Thread safety
oanegros opened this issue · comments
Currently the SHTOOLS SHExpandGLQ function i regularly use fails in multithreaded applications. I think this comes from the modulation of fftw3.3.3 plans as only the fftw execute calls are thread-safe: https://www.fftw.org/fftw3_doc/Thread-safety.html
This probably affects (almost) all fftw calls in SHTOOLS.
Would it be an idea to implement the brute fftw_make_planner_thread_safe call and force fft expansions to be thread safe?
I have used the fortran routines with openmp in the past without any problems. Could you give me more info about when this fails and when it doesn't? Or does it fail for even the most simply tasks?
If the problem is indeed FFTW-related, it's most likely not connected with ducc, since ducc doesn't use FFTW internally.
Oh interesting! I had it fail when multiple threads were trying to execute SHExpandGLQ calls on different datasets (with the same dimensions) at the same time. The failure was then a segmentation fault without clear error codes. I found the FFTW thread safety information, and saw that the variables they talk about there were edited in the SHExpandGLQ code.
I tried now changing backend to ducc as @mreineck suggested, but my segmentation faults stay.
The threading implementation i'm using is a python-rewrite of Java threading that is implemented in the bigger software i'm writing in, so this may also have specific vulnerabilities?
I managed to fix it in my code by encapsulating the SHExpandGLQ in an RLock - so it's not very pressing for me, but weird that it happens especially if it's stable with openMP
I don't use openmp very often, so I'll need to investigate...
OK, I have an idea why the Fortran code cannot be called concurrently: in the function you linked there are arrays with the "save" attribute, which means that they are equivalent to static variables in C/C++, i.e. global state.
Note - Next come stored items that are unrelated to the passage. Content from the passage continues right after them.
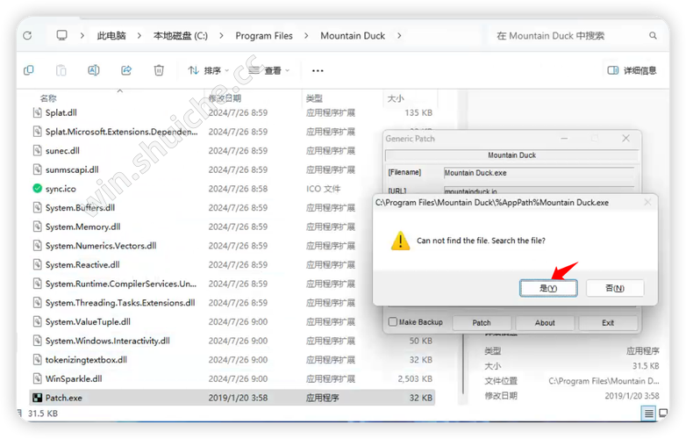Select the sync.ico file
Screen dimensions: 686x439
click(x=61, y=189)
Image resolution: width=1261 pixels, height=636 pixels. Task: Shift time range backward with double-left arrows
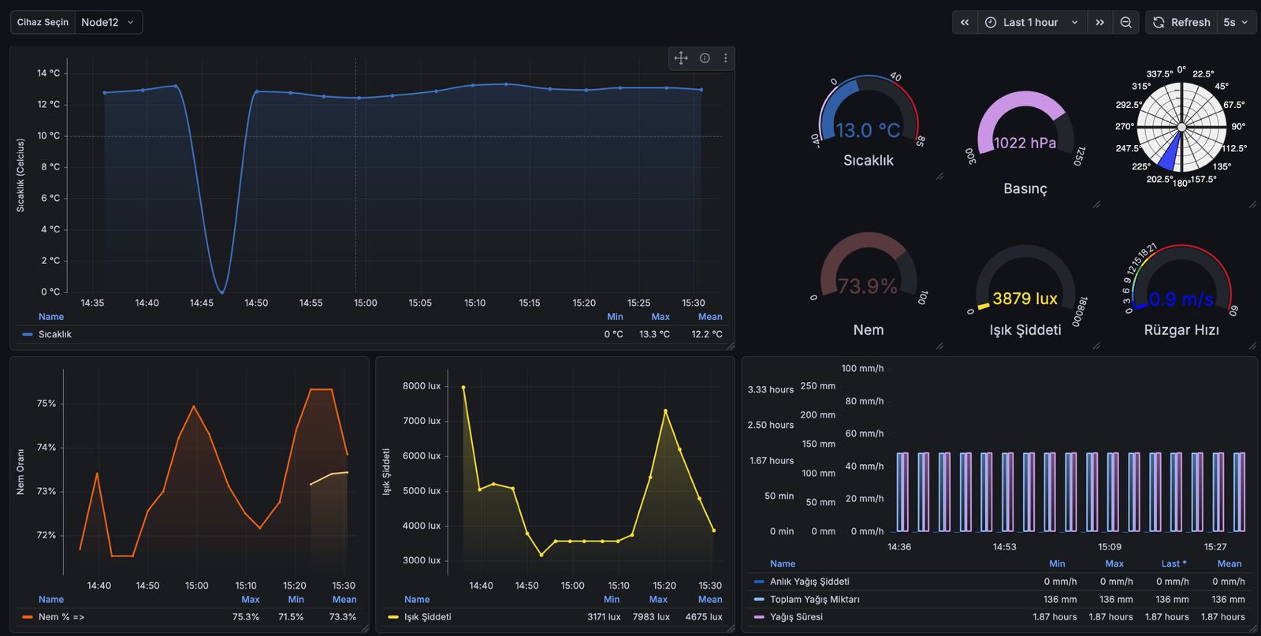[965, 23]
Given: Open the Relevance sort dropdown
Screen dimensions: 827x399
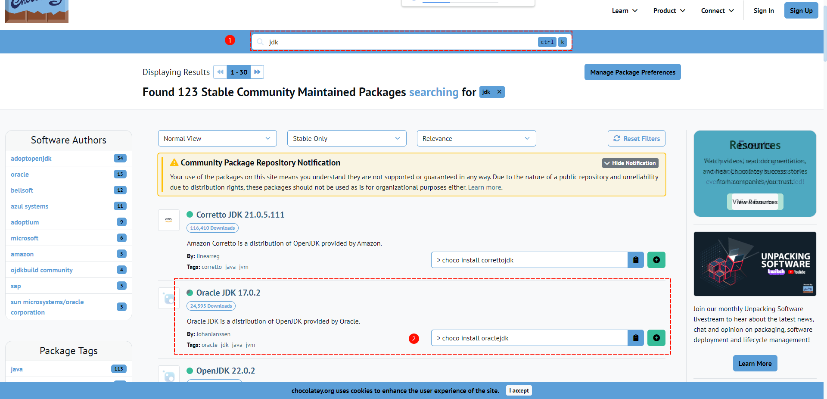Looking at the screenshot, I should pyautogui.click(x=476, y=138).
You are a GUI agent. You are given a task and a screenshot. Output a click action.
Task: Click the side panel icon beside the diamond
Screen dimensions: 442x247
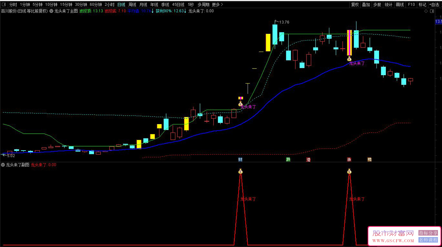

Calling into such a function concurrently will almost certainly lead to undesired effects.
Not sure why you also encounter this with the ducc back-end as well though ... it shouldn't have any global state.
Semi-related question: how do you manage to execute concurrent calls from Python? Doesn't the GIL prevent this?
Sorry, I thake that back: all variables marked save
are also threadprivate
, so this could in principle work.
On the other hand, threadprivate
is an OpenMP-specific keyword, so I have no idea what happens if this is called from multiple non-OpenMP threads...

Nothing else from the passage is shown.